The memory permission feature improves security stance on memory
corruption bugs, i.e. the attacker can’t just write to arbitrary memory
and point the code to it, the memory has to be marked with X bit, or
else an exception will happen. The protection is set by mmap(2),
mprotect(2), mremap(2).

Memory sealing additionally protects the mapping itself against
modifications. This is useful to mitigate memory corruption issues where
a corrupted pointer is passed to a memory management syscall. For example,
such an attacker primitive can break control-flow integrity guarantees
since read-only memory that is supposed to be trusted can become writable
or .text pages can get remapped. Memory sealing can automatically be
applied by the runtime loader to seal .text and .rodata pages and
applications can additionally seal security critical data at runtime.
A similar feature already exists in the XNU kernel with the
VM_FLAGS_PERMANENT [3] flag and on OpenBSD with the mimmutable syscall [4].
Also, Chrome wants to adopt this feature for their CFI work [2] and this
patchset has been designed to be compatible with the Chrome use case.

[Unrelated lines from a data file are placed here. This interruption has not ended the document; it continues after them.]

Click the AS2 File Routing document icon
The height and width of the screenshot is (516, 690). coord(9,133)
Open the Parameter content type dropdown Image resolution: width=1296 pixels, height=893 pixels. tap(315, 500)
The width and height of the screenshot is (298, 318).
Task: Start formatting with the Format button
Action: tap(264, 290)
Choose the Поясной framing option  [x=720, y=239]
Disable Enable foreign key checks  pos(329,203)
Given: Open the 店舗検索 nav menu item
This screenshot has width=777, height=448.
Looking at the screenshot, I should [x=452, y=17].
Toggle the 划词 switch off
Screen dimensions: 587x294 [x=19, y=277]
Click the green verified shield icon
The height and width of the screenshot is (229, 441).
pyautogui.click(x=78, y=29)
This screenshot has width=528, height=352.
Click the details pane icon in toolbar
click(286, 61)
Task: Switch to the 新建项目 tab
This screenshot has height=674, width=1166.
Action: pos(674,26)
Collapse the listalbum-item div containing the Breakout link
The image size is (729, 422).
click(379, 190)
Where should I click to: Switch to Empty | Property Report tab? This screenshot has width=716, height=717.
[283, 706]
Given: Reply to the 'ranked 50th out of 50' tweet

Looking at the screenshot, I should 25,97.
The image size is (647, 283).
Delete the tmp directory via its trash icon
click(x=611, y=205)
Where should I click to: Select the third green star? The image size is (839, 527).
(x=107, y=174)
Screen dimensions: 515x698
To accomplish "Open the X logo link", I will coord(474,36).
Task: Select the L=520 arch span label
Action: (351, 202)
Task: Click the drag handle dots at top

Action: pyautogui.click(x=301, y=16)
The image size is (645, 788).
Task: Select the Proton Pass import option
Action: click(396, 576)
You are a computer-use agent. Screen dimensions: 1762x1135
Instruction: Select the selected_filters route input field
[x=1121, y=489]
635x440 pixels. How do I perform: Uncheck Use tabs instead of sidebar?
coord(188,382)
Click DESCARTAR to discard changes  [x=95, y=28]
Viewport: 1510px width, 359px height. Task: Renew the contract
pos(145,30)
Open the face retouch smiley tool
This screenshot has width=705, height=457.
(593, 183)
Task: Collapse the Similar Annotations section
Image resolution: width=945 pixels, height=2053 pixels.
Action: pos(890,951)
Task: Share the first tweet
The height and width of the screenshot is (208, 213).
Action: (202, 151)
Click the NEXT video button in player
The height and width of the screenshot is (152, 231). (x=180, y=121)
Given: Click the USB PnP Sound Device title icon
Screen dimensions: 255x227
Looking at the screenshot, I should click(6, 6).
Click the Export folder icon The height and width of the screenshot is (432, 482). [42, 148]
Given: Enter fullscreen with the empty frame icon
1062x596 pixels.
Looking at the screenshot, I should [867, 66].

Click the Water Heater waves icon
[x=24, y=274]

The new mseal() is an architecture independent syscall, and with
following signature:

mseal(void addr, size_t len, unsigned long types, unsigned long flags)

addr/len: memory range.  Must be continuous/allocated memory, or else
mseal() will fail and no VMA is updated. For details on acceptable
arguments, please refer to comments in mseal.c. Those are also fully
covered by the selftest.

types: bit mask to specify which syscall to seal.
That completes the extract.